(Saved data entries)
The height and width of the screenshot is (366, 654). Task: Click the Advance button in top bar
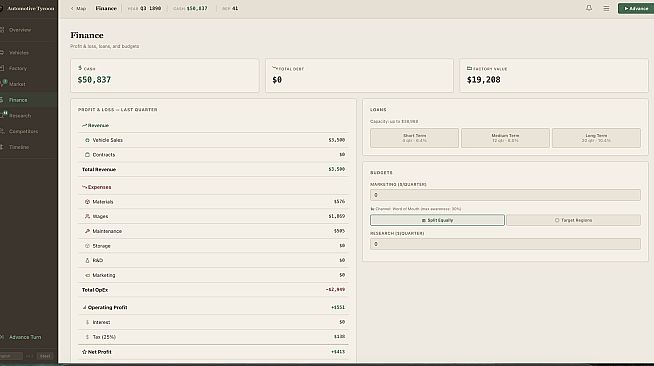(636, 8)
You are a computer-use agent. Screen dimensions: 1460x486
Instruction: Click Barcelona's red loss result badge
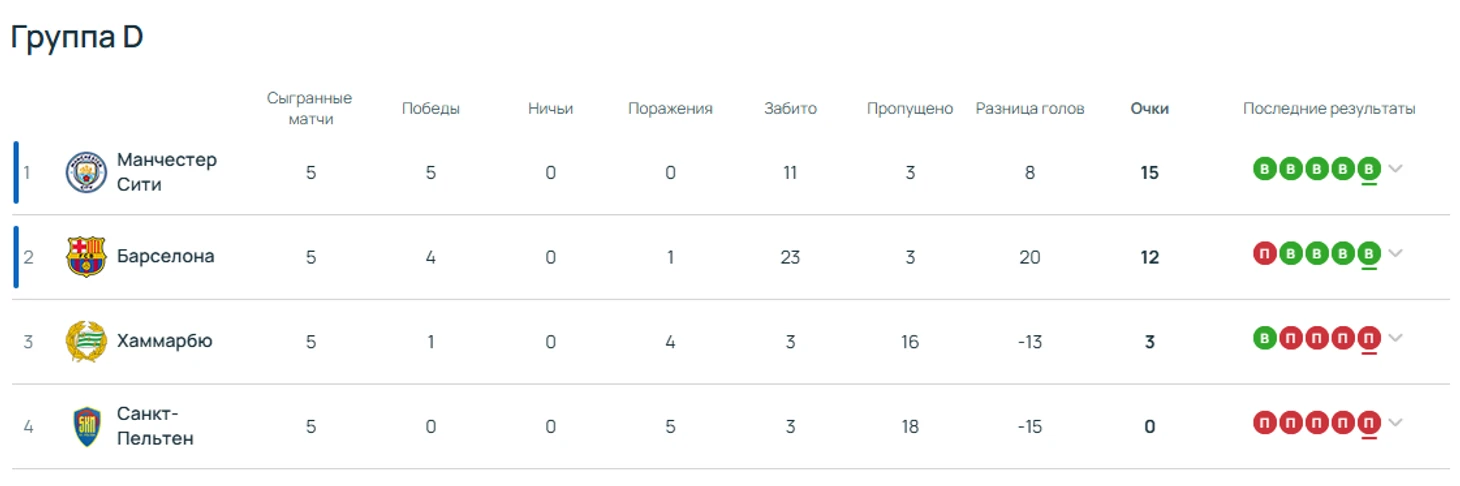coord(1264,253)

_PROMPT_
The answer must consist solely of the lines from the one with "Instruction: Click Barcelona's" through the final line of the data, each reproduced exactly and with pictures omitted.

_ANSWER BOX_
Instruction: Click Barcelona's red loss result badge
coord(1264,253)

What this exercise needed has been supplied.